Paul, who was promoting his book, “The Case Against Socialism,” said that young supporters of socialism need to be reminded socialism has always been associated with genocide and famine and led to authoritarianism.
“I want to get to the book because socialism is also in the news these days. You write that people misunderstand it. They throw the term out there, but when you ask them to define it, it's a much more problematic thing, so these polls that show support are kind of misleading,” CBS’s Tony Dokoupil said.
“I think a lot of this next generation, the young people in our country that may be infatuated with socialism may have forgotten the socialism of the last century has been with almost invariably associated with genocide and famine. People need to be reminded of that. It hasn’t been an accident. It's been one after another. Socialism has devolved into authoritarianism,” Paul said.

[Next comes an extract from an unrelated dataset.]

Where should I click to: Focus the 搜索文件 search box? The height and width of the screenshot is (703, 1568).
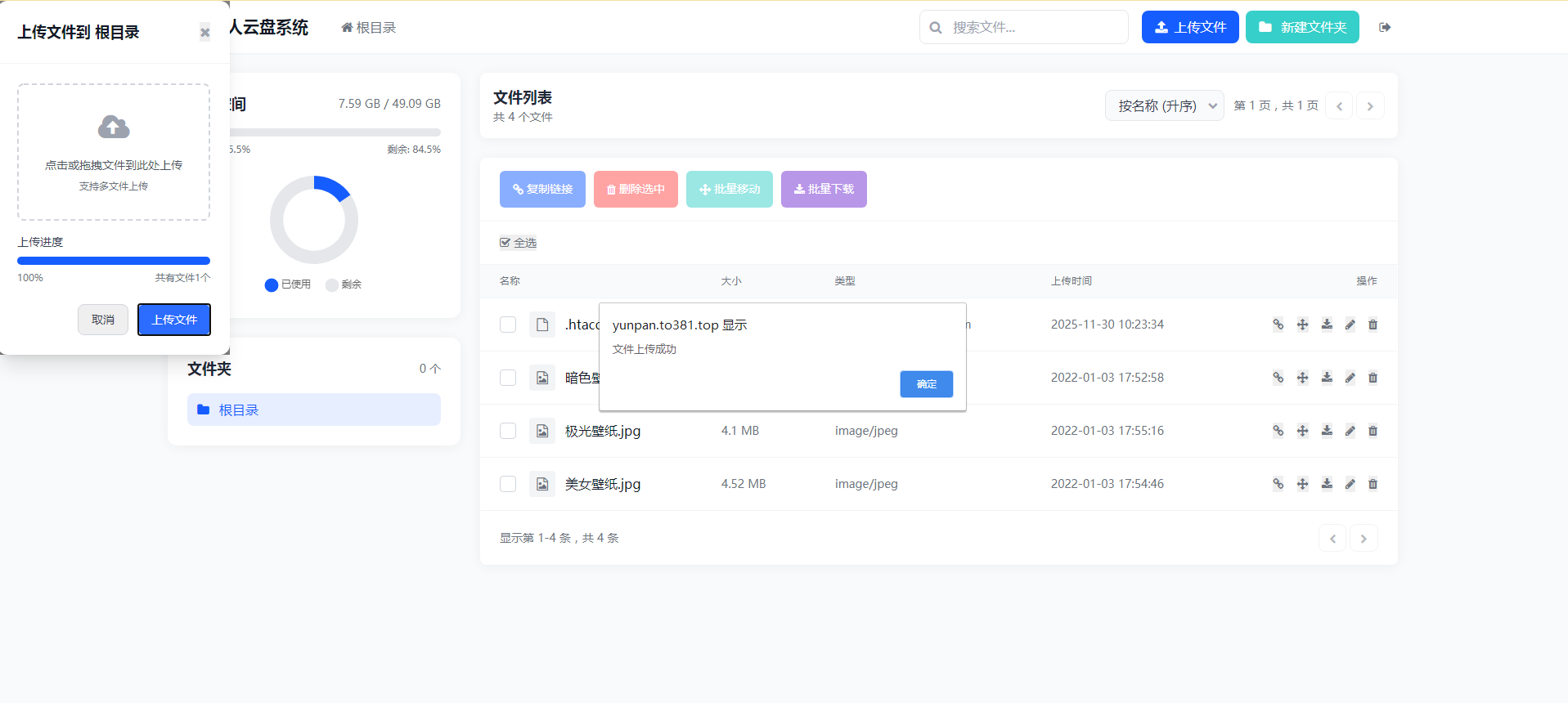tap(1032, 28)
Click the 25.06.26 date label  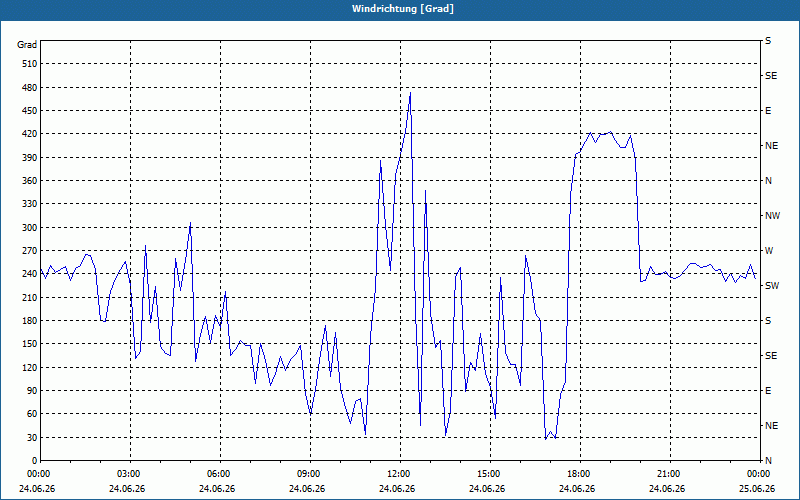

“Nowadays the big thing is, oh, we want this Kinder gentler socialism. We want Scandinavian socialism, but we make the point – I think very clearly and supported by facts - that, one, Scandinavia is not socialist. It is a big welfare state, but the big lie you’re getting from the left in our country, the big lie that Bernie Sanders perpetuates is oh, but the rich people will pay for it. The top 1% will pay for it. That's not how the way they do it in Scandinavia,” he said.
“The working class and middle class bear a huge burden over there – 25 percent sales tax for everybody. You have an income tax of 60% that starts at $60,000, so they do have a lot of so-called free stuff, socialist kind of stuff, welfare stuff in Scandinavia, but the middle class pay for it. Nothing's really for free. They have enormous taxes, so it's a false allure in our country when they say, oh, the top 1%'s going to pay for it. It won't work. There's not enough money. The middle class ultimately has to be taxed,” Paul said.
“You also talk a lot in your book about finding common ground. How do you do that? How do you do that when you look at the rhetoric that's happening and the disposition that you’ve taken with not being able to answer a question directly?” CBS’s Jericka Duncan asked.
“Here’s the thing, I was at Columbia last night, and they asked what are things you like about Bernie Sanders, and the interesting thing is he and I worked together on a lot of things. For example, on war, whether or not the president should be allowed to go to war in Iran without Congress voting on it,” Paul said.
“While you and Bernie Sanders might be able to do that, how do you make sure that the president of the United States and others who are in even more powerful positions find that common ground and have you actually spoken to the president in reference to Syria?” Duncan asked.
“I have not since the decision to move 50 troops around, I have not talked to the president, but I talked to the president about two weeks ago, and every couple of weeks I do talk to the president. What I would say is I think there's a misreporting of acrimony in our country. There's a lot of acrimony on the internet. There's a lot of acrimony actually on television, but when you go to Washington, you'll be surprised to find that Bernie and I get along,” Paul said.
“I've been to his office. He's been to my office. We talk about things like criminal justice reform. We talk about trying not to go to war without a declaration. We've worked together on trying to end the war in Yemen. I don't like socialism. I think socialism is a disaster, and he's absolutely wrong, but guess what, when we talk we don't bring up socialism. We disagree on that, but we bring up foreign policy and we get on just fine,” he said.
“There are a lot of things that socialism maybe would help with like, paid for leave and health care and all the rest, but maybe there's another way besides socialism to get to those ends,” Dokoupil said.
“Just where’s the money? Find the money. We're about a trillion dollars short right now trying to do the things you want from the government. If you want more from the government, I say, tell me where to find the money,” Rand said.